## PROBLEM DETAILS:
A line qualifies if it holds the string "Windows". Copy every qualifying line from the records.

** SOURCE DATA follows **

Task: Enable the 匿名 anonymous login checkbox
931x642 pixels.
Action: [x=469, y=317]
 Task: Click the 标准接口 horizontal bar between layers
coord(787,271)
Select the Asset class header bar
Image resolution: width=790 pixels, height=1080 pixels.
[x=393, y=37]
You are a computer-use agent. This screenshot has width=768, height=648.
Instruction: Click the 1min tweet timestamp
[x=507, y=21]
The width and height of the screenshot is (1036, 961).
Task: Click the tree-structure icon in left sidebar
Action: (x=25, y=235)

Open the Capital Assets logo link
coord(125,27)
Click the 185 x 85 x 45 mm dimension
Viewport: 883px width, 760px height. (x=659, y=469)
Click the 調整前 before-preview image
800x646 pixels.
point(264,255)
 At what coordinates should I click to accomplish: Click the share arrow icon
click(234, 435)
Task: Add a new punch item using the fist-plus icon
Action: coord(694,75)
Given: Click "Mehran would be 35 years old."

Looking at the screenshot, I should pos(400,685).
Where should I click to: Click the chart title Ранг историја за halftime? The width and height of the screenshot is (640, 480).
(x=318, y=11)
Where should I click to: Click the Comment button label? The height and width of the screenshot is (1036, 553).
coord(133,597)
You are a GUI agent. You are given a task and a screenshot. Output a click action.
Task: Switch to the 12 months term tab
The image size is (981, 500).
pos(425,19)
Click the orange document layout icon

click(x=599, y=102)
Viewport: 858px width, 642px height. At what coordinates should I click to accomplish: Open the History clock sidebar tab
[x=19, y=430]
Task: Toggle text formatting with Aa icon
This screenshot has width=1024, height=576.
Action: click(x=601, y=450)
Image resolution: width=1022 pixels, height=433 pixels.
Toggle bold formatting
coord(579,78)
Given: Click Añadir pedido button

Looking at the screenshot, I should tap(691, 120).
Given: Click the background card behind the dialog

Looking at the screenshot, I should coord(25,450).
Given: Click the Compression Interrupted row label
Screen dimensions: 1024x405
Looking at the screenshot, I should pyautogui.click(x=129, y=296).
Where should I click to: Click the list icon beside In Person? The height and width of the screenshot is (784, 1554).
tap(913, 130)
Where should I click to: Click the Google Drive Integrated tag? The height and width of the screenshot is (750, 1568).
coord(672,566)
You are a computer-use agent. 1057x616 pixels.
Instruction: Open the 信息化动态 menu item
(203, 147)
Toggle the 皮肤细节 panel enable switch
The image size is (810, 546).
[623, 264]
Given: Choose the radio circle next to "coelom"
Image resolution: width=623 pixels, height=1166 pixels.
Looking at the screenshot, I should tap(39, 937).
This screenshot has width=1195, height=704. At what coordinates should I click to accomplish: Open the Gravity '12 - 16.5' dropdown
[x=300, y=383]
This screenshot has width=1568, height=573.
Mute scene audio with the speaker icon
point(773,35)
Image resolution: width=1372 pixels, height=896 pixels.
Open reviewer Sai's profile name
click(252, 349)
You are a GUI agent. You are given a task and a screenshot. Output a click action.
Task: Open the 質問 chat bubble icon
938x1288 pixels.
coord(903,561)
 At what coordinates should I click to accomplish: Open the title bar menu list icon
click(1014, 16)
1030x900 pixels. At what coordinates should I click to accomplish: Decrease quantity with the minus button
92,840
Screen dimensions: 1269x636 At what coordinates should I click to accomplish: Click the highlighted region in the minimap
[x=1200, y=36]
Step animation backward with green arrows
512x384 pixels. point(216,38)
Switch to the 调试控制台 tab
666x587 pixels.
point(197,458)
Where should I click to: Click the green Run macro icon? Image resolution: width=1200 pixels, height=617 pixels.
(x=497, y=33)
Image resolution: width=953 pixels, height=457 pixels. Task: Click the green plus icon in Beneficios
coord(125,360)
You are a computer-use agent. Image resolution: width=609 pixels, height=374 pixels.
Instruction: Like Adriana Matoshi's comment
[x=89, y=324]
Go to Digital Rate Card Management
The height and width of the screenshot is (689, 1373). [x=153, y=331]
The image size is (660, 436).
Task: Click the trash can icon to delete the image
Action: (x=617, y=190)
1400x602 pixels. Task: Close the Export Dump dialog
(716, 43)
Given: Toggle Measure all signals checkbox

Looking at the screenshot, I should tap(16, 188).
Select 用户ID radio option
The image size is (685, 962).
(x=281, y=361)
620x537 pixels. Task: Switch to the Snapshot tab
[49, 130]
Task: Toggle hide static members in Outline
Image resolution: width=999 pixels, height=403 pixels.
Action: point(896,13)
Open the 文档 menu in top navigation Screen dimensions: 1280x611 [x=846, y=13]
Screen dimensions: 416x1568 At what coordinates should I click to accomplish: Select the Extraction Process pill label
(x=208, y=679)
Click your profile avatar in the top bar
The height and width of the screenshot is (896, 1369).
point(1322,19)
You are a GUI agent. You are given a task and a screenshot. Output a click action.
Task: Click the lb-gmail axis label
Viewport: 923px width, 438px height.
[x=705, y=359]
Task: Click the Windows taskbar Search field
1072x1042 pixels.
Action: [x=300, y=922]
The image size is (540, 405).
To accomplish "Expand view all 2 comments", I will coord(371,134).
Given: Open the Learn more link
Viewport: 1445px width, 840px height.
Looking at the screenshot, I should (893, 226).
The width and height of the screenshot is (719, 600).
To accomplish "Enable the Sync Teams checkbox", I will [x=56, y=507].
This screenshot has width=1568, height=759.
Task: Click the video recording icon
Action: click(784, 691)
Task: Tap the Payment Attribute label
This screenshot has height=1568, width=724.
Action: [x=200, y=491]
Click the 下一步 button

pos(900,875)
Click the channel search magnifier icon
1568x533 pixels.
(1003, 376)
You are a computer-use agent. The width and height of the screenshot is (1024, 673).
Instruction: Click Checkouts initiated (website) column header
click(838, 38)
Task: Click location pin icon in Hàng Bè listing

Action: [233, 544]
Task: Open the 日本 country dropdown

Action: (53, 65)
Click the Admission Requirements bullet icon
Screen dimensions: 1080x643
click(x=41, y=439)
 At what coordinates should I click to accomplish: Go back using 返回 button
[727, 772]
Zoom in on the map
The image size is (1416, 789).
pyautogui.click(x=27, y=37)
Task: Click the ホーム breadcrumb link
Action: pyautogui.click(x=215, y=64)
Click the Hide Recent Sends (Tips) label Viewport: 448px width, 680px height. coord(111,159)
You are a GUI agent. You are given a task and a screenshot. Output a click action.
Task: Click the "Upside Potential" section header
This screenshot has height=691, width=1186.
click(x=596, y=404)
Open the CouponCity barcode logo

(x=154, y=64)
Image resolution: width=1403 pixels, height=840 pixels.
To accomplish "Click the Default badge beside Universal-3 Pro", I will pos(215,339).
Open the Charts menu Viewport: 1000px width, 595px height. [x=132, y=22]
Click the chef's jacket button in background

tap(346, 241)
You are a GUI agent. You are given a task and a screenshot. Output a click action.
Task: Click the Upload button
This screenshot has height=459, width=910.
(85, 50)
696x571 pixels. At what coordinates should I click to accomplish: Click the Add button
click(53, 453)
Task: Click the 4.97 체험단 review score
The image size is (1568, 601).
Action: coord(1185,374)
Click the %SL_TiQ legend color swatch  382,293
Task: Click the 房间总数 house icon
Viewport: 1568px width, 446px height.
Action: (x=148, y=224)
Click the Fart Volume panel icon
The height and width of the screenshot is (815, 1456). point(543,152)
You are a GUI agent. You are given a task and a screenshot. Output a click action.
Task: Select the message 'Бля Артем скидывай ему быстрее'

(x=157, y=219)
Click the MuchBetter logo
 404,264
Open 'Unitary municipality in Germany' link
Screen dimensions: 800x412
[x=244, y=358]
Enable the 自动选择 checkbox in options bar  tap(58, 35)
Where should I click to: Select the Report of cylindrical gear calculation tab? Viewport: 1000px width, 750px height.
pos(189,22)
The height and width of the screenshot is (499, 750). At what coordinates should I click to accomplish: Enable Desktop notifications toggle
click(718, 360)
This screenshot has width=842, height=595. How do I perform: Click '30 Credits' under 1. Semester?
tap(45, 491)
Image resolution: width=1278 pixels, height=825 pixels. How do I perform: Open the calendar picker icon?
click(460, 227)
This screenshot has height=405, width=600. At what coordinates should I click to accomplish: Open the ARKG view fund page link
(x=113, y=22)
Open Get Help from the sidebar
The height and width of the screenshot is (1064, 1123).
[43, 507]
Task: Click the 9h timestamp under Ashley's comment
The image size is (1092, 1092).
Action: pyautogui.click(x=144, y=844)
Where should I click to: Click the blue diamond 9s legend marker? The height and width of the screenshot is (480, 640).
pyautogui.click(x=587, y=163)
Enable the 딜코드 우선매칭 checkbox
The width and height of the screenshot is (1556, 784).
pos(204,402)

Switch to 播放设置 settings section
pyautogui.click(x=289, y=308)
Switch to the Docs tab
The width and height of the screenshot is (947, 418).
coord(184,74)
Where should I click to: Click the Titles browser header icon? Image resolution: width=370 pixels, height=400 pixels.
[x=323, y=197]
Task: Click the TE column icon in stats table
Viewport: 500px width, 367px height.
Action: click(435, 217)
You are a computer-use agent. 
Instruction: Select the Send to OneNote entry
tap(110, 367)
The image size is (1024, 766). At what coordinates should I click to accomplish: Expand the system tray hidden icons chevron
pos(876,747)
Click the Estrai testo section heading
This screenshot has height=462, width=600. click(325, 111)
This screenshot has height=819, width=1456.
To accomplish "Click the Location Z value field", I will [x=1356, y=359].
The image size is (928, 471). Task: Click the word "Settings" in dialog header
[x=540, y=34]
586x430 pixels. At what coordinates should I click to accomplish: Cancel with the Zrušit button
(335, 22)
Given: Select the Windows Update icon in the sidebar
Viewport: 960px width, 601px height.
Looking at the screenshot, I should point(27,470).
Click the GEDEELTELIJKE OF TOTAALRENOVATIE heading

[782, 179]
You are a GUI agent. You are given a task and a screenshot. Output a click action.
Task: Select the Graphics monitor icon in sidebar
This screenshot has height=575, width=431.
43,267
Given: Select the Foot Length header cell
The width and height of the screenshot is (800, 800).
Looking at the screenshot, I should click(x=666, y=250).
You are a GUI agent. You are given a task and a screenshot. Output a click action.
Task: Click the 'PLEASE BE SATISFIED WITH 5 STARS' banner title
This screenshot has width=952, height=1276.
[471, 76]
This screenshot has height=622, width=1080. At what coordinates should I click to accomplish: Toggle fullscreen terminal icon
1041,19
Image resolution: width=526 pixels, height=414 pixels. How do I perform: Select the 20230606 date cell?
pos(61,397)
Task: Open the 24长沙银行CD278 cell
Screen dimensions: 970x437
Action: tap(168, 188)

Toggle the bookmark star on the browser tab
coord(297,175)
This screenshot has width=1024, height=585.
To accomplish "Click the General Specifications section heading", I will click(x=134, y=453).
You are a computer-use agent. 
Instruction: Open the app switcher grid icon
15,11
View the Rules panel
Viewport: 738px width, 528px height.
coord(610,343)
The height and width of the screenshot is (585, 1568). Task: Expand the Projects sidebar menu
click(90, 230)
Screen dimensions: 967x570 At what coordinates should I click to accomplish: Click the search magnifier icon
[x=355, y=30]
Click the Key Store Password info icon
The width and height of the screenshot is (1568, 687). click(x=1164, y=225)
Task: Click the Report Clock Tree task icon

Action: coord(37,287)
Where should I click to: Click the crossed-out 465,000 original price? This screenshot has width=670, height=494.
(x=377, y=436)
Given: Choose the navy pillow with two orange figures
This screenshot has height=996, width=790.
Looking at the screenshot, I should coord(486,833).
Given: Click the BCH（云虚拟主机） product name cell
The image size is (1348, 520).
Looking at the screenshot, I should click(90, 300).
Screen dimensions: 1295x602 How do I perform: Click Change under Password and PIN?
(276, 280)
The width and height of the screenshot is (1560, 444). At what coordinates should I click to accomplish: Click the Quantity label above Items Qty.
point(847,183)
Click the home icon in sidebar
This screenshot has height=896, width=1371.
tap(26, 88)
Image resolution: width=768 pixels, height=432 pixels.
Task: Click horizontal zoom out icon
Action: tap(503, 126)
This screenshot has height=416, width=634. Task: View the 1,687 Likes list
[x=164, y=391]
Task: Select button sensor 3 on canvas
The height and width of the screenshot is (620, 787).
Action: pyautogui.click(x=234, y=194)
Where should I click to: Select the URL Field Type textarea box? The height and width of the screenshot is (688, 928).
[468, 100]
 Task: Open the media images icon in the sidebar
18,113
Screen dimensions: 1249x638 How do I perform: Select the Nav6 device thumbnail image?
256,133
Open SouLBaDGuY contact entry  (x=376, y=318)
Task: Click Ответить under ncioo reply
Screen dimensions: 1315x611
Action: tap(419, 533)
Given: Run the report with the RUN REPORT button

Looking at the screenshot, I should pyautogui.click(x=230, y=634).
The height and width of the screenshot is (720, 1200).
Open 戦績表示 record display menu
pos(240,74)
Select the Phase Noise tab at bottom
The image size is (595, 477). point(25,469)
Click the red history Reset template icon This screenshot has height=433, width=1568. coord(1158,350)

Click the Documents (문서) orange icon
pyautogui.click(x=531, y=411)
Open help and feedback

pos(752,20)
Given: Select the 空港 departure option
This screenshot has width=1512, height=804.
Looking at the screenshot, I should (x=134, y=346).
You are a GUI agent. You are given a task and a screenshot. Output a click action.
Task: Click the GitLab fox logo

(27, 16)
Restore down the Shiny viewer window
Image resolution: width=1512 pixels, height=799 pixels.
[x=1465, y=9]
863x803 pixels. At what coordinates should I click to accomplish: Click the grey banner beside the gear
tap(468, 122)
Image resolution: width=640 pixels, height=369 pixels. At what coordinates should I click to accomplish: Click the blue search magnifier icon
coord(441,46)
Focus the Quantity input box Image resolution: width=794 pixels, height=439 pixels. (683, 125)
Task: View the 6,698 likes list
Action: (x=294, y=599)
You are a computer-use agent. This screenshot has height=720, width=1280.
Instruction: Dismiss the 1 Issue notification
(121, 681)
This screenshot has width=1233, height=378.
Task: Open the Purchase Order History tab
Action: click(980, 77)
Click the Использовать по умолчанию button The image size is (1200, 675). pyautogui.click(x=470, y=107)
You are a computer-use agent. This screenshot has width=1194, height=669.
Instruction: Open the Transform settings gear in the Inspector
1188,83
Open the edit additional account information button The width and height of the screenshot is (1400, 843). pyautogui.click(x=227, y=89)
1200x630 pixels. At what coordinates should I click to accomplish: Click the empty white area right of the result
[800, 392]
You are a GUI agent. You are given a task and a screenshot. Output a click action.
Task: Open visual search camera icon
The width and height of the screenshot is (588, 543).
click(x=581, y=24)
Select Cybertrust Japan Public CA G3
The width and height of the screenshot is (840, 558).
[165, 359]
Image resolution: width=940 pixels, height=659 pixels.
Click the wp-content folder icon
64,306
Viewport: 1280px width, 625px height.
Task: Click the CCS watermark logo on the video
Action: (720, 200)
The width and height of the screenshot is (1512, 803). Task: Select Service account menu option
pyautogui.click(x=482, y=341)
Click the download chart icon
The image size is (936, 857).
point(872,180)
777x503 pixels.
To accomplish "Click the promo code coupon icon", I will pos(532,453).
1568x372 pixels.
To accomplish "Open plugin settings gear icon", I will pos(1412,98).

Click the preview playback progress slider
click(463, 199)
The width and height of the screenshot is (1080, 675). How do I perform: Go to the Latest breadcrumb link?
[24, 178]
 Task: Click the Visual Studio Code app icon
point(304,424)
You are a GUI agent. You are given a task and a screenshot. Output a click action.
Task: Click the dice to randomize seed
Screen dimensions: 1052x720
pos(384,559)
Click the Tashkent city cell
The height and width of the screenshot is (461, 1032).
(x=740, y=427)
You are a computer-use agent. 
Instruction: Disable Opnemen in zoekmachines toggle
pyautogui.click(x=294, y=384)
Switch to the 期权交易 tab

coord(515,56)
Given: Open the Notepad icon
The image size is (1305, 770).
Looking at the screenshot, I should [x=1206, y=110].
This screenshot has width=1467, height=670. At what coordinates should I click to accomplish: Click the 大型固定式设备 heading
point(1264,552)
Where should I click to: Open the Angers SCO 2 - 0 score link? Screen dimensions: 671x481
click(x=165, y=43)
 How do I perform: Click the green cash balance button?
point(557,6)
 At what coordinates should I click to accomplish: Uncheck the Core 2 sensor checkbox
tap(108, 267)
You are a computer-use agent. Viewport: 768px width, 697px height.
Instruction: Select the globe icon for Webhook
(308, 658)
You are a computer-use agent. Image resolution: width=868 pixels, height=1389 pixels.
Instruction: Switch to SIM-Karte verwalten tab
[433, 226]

** End of SOURCE DATA **

## EXERCISE ANSWER:
Task: Click the Windows taskbar Search field
Given: Select the Windows Update icon in the sidebar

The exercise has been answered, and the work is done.